Qi Hui lifted women's 200m individual medley swimming title at the 23rd Universiade on Saturday, the second gold medal for the Chinese delegation, while Poland, overtaking the United States, led the medal tally.
Qi, twenty-year-old, leading in the preliminaries, clocked 2:14.99 in the final, her second best result this year.
Lagging behind her rivals before taking to breaststroke, Qi overpassed her opponents in the last 100m, and led the way to secure the gold medal, edging Helen Norfolk of New Zealand into second place at 2:16.03. The bronze medal went to Nicole Hetzer of Germany at 2:17.22.
"I was in good form, but encountered a tough challenge," Qi said in smile, "I'm used to open swimming pool though I usually train indoors."
The world champion (short-course) tipped tomorrow's 200m breaststroke would be stiffer, "because some American girls are really good."

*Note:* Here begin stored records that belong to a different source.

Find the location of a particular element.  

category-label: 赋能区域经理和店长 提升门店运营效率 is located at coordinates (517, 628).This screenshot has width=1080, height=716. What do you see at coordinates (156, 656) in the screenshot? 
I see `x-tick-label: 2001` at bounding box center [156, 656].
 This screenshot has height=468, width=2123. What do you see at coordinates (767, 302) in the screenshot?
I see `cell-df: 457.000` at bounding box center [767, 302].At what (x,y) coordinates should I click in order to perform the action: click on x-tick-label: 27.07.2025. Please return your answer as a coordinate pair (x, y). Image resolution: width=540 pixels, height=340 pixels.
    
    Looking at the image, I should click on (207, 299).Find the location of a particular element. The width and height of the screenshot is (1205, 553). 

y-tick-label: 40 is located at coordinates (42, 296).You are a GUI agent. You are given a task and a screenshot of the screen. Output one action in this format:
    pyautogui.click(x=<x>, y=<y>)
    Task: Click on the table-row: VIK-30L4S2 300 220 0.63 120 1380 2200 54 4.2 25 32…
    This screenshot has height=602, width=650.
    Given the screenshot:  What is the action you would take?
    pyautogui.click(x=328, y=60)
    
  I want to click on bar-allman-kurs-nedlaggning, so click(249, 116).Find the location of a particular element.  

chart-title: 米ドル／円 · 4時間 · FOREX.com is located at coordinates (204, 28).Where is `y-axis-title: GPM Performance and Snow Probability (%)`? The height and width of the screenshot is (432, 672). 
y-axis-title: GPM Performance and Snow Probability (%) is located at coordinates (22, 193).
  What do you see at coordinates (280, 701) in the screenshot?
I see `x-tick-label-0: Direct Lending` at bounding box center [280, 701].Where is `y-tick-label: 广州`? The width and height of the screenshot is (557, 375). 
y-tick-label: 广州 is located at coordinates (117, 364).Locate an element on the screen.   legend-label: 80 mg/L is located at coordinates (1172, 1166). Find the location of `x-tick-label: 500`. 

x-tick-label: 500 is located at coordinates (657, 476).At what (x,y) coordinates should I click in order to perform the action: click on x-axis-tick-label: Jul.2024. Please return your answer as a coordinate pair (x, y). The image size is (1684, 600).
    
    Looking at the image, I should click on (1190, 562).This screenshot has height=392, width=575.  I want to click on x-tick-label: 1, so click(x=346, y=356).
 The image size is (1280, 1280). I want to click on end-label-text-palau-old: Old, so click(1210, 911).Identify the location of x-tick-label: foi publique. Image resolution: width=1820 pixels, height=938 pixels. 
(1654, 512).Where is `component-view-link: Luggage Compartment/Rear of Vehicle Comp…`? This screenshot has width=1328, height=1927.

Out of six disciplines contested Saturday, Poland bagged home two gold medals, China, Japan, Germany and France won one gold apiece.
In women's 100m butterfly, Polish Otylia Jedrzejczak stole the show by setting a new Universiade record at 58.74 to secure the gold medal. Briton Sarah Healey finished runner-up at 1:00.09, while Demerae Christianson of the United States took away the bronze at 1:00.16.
Japan savored the taste of gold medal through Aya Terakawa, who lifed women's 50m-backstroke title at 29.06, edging Canadian Jennifer Carroll and Sviatlana Khakhlova of Belarus into second and third places, separately at 29.32 and 29.42.
Germany led 1-2 finish in women's 100m-freestyle through Petra Dallmann and Annika Liebs, who finished at 55.35 and 55.97. Jana Myskova of Czech clinched a bronze medal at 56.40.
Polish Przemyslaw Stanczyk made it in men's 700 freestyle at 7:57.00. Russia Yury Prilukov finished runner-up at 7:57.05 and Takeshi Matsuda of Japan ranked third at 7:58.82.
For the last men's 4x100m freestyle, France touched home first at 3:19.91, Britain and the United States came out second and third, at 3:20.27 and 3:20.45.
Poland, up to now the big winner, has won four gold medals and one bronze. The United States ranked second with two golds, one silver and two bronzes. Japan bagged one gold, two silvers and three bronzes, to place third in the swimming medal tally.